Determining single nucleotide 3D coordinates

A key feature of a system for querying genomes in space is its capacity to directly access the 3D coordinates of any nucleotide. However, 3D genome structures are often modeled with (sparse) discrete sets of points corresponding to enzyme cut sites. In that case, it is useful to directly access the closest cut site (in each strand direction) of a model.

This information is accessible with a web query to http://1kgenome.exascale.info/chr_pos?chrid=<chr>&bp=<index>&m=<mode>, where

<chr>
is the chromosome number and
<index>
is the sequence index of the nucleotide. The variable
<mode>
should be set at ‘normal’ to query the GM06990 cell data or ‘leukemia’ to query the leukemia cell data (N.B.: these key words are subject to change for more precise acronyms with the addition of new cell types). This argument can be simply ignored if the user wishes to query the K562 data. The query returns an array of triplets indicating the 3D coordinate of the closest interpolation points.

3D genome Web visualization interface

Web users can access and visualize data stored in our servers via a GUI accessible at http://3dgb.cs.mcgill.ca/. Our client, based on dynamic Javascript, mostly allows the user to navigate through the 3D structure in real-time, fetching genomic data as well as high-resolution 3D meshes representing the DNA backbone from the server. It runs on most common web browsers (Firefox and Chrome). This contrasts with previous viewers that were implemented as standalone applications for specific operating systems. The source code of our browser is freely available at https://github.com/mavlyutovrus/3d_genome_browser.

Before starting to explore 3D genome structures, the users must select a model. The front page of

3DGB
allows users to select which model they wish to use. Currently, three complete 3D data sets have been implemented in the database.

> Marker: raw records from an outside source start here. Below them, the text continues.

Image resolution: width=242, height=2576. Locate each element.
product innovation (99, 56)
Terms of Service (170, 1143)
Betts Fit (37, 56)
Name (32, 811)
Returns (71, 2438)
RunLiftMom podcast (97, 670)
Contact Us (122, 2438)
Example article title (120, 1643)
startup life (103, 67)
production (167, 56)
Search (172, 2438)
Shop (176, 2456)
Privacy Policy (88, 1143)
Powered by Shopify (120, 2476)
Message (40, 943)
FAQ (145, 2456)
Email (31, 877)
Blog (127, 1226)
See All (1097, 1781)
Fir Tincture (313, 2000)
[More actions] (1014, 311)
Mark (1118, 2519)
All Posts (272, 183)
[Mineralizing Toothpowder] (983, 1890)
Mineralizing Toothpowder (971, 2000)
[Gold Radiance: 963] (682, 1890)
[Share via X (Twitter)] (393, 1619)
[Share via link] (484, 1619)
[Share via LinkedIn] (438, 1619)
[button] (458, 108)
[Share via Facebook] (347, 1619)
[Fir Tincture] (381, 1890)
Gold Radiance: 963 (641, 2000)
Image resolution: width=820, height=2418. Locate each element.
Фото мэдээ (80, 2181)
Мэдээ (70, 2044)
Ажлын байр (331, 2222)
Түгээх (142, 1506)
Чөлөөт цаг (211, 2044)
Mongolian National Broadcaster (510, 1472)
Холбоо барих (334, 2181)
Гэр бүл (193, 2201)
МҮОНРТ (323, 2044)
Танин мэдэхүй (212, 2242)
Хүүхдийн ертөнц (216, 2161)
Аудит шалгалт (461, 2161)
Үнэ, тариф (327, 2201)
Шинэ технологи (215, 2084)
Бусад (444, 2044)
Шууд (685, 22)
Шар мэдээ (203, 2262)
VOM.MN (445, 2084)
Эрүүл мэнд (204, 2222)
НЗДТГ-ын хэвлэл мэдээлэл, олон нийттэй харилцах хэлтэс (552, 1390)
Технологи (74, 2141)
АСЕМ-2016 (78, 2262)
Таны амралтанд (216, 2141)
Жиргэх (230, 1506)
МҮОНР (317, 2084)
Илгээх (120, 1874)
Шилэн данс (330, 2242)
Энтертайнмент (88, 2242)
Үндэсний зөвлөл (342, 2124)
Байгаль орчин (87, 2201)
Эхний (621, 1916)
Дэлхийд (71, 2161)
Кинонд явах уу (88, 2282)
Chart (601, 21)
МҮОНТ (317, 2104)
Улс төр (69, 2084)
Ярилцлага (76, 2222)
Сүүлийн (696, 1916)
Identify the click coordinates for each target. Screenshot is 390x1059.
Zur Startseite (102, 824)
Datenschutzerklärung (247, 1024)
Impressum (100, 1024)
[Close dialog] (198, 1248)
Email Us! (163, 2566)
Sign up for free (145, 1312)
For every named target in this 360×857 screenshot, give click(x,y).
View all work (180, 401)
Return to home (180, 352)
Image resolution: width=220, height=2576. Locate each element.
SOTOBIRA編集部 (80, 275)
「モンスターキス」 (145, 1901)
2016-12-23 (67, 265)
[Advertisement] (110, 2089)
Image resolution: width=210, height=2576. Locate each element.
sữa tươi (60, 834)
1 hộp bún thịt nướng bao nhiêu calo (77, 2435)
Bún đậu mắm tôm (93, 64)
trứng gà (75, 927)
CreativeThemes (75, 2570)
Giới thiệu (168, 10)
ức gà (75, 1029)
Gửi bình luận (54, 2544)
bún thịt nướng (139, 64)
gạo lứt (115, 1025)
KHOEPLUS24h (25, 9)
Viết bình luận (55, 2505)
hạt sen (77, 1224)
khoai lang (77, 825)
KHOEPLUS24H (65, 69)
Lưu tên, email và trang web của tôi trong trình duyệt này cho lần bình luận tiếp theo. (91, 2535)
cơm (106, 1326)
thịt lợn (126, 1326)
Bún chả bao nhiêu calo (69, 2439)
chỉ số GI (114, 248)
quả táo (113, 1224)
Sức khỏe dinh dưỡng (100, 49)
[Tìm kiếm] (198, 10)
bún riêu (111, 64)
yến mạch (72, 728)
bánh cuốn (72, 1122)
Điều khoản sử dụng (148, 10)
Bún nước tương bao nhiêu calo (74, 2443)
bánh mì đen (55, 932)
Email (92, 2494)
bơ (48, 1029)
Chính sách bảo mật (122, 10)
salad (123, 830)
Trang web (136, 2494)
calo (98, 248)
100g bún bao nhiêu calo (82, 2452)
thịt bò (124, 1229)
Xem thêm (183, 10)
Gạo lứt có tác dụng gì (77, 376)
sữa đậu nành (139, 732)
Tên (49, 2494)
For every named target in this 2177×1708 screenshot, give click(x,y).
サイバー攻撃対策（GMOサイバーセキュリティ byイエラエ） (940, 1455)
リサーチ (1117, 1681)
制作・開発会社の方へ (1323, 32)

The first is a simulation of the complete diploid human genome by Asbury et al. (11), while the second and third ones are recent reconstruction of individual chromosomes by Trieu and Cheng (9) for normal B-cells (GM06990) and acute lymphoblastic leukemia cells, respectively. New models will be added to the database as they appear in the literature.

Once a model is selected, users access a search engine that enables them to directly request specific genomic locations (i.e. chromosome number and position), target genes or arbitrary spatial coordinates. Queries re-direct the users to a 3D structure viewer pointing at the desired location. From there, they can explore and navigate the genome structure in real-time. The web client downloads all genomic and structural data in the neighborhood of the query location. More data are dynamically loaded when the user travels in the 3D space. This allows a smooth exploration of the 3D genome structure on any computing device. A screenshot of the 3D genome browser is presented in Figure 2.

Figure 2.

Sample screenshot of

3DGB
.

Figure 2.

Sample screenshot of

3DGB
.

Web tools

The viewer implements multiple features allowing its users to access and visualize Human genome data stored in the database. At the core of

3DGB
resides our ability to define and query a 3D neighborhood, and thus to identify potential spatial relationship between genomic elements. In our viewer, a cursor of points at the center of a box representing a neighborhood to be explored. This neighborhood is represented by the red box in Figure 2. The size of the box is adjustable (by scrolling up or down), allowing the users to tune the range of spatial relationships. Once a volume has been selected (directly from a query or following an exploration of the genome structure), the user can retrieve and download the list of all SNPs located within that box, or use hyperlinks to directly access detailed information stored on the NCBI databases (27) for each individual SNP. In addition, it is also possible to access the list of all genes present in the query cell.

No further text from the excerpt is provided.